We found craneflies belonging to the genus Tipula in 35% of samples overall, more frequently than any other insect genera recovered. The most abundant and common prey OTU matched 100% with the family Tipulidae (BOLD:ADC2461, crane flies, Table 4). Morphological examination of specimens associated with this OTU confirmed it asTipula (Lunatipula) splendens Doane 1901 (personal communication, Dr. Jon K. Gelhaus, June 26th, 2021). This OTU occurred in 26% of all samples, in all NAI species diets except for Flammulated Owls, and was one of the most frequent and  abundant prey items consumed by Common Poorwills, Common Nighthawks, Big Brown Bats, Long-eared Myotis, and Long-legged Myotis (Table 3).
The second most abundant OTU matched locally to Choristoneura freemani (western spruce budworm; BOLD:ABX5883) and was detected in 16% of all NAI samples. It was one of the top two OTUs consumed by most bat species but occurred in just one Common Nighthawk sample and two Common Poorwill samples.

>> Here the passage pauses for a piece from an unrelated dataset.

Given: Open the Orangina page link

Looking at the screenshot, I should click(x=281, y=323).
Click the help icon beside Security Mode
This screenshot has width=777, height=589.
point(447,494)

Dietary breadth and turnover

From the fecal samples of all seven NAI species, we identified 73 arthropod families, 165 genera, and 382 OTUs. Silver-haired bats had the widest diet breadth at the order (10) and family (36) levels (Table S7), whereas Common Poorwills consumed the greatest number of insect genera (75) and OTUs (154). We detected the fewest total OTUs in Common Nighthawk samples (50). Flammulated Owls and Common Poorwills had the highest variation or turnover among samples, whereas Silver-haired Bats and Western Long-eared Myotis had the lowest (Table 1). Long-legged Myotis had the most OTU-rich diet on average (Figure 1c), consuming more prey OTUs than Common Nighthawks, Big Brown Bats, and Long-eared Myotis (p < 0.001; Table S8). NAI species, collection month, year, and plant community were significant predictors of dietary richness. Species identity had the greatest influence.